The agreement culminated two days that transfixed Colombians, who in recent months have taken an increasingly dim view of the president and his peace process.
U.S. officials also said they were not holding their breath as Pastrana, meeting under a thatched pavilion with the craggy rebel chief, tried to bring the FARC back to
the negotiating table. But after he spent the night in the FARC's safe haven and walked with scant security among hundreds of guerrilla troops, even the president's
critics applauded his effort to avoid the broader war that would likely have followed collapse of the negotiating process.

Guerrilla negotiators left the talks in November, accusing the government of failing to take on privately funded paramilitary groups that battle the rebels illegally but on
the same side as the army. Since then, U.S. diplomats and an increasing number of Colombians have called on the president to take a harder line with the
17,000-member guerrilla army, including ending the safe haven created two years ago in southern Colombia as a venue for peace talks.

But today the president's high-wire journey to meet Marulanda, who has spent more than half his 70 years leading the FARC, seemed to pay off. Side by side, the
men announced that for the first time international observers would be invited to attend the talks and that negotiators would begin working on a plan to exchange
guerrilla prisoners for Colombian security forces held by the FARC.

"This meeting came up with concrete ways of continuing this process," Marulanda said.

Addressing the FARC's chief concerns, the men agreed to create a national commission to study ways of battling the paramilitary forces and recommend other
measures to decrease violence in a country that last year registered an average of 71 violent deaths a day. Known as the United Self-Defense Forces of Colombia,
the paramilitary groups are growing rapidly and pose perhaps the biggest threat to the FARC and other leftist insurgencies.

Pastrana was elected in June 1998 to end the long war, only to see violence escalate. In recent weeks, he has been under pressure to end a seemingly aimless peace
process viewed skeptically by Washington for some time. But today's agreement, described by a Pastrana aide as "much more than we expected," gave the president
new reasons to continue.

After the meeting adjourned, Pastrana announced that he would extend the FARC demilitarized zone for eight months. As part of the declaration, government and
guerrilla negotiators agreed to meet three times a week when talks resume. The negotiations have been criticized for operating on a timetable left largely to the whims
of the FARC, and Pastrana aides said today that the new schedule was meant to step up the pace.

But Pastrana's conservative critics, while applauding his effort, said the agreement did not go far enough. Alvaro Uribe Velez, a former governor of Antioquia state
and opposition party presidential candidate, said Pastrana should have won a cease-fire agreement from the FARC before agreeing to renew its safe haven. He also
criticized the president for appearing to choose sides among Colombia's illegal armed groups.

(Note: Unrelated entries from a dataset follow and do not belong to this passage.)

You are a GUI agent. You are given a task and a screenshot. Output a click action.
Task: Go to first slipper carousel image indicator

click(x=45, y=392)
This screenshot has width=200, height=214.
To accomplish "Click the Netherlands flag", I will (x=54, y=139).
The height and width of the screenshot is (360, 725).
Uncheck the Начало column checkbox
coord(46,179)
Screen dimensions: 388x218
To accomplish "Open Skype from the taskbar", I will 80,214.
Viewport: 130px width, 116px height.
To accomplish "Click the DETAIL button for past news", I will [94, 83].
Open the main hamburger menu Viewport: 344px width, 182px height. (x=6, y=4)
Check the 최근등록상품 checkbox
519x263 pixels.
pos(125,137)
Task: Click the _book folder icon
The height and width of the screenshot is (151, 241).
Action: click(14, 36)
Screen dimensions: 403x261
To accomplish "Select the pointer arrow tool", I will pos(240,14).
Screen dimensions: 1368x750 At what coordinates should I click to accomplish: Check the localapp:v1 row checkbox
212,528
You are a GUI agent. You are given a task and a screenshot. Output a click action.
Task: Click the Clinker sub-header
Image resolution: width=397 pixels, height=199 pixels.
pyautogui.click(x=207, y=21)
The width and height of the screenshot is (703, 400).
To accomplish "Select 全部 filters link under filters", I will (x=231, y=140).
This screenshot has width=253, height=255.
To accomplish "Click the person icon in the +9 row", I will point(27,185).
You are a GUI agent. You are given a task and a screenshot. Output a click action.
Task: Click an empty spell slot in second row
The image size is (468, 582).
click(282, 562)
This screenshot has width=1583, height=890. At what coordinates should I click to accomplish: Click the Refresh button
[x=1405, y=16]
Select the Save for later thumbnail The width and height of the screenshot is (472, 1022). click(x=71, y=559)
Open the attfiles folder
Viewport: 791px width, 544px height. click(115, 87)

"In a state governed by the rule of law, the government should not agree with one violent irregular actor over another," said Uribe, who is viewed as the presidential
candidate most favored by paramilitary groups and their supporters.

Marulanda also said he supported nonmilitary elements of the U.S.-backed anti-drug strategy known as Plan Colombia. The $1.3 billion U.S. aid package, the bulk
of which is for military hardware and people to train three Colombian anti-drug battalions, targets the country's vast coca and poppy crops. Drugs provide the FARC
with much of its revenue, and Pastrana has said the guerrilla group will be more inclined to seek peace as its chief source of cash dries up.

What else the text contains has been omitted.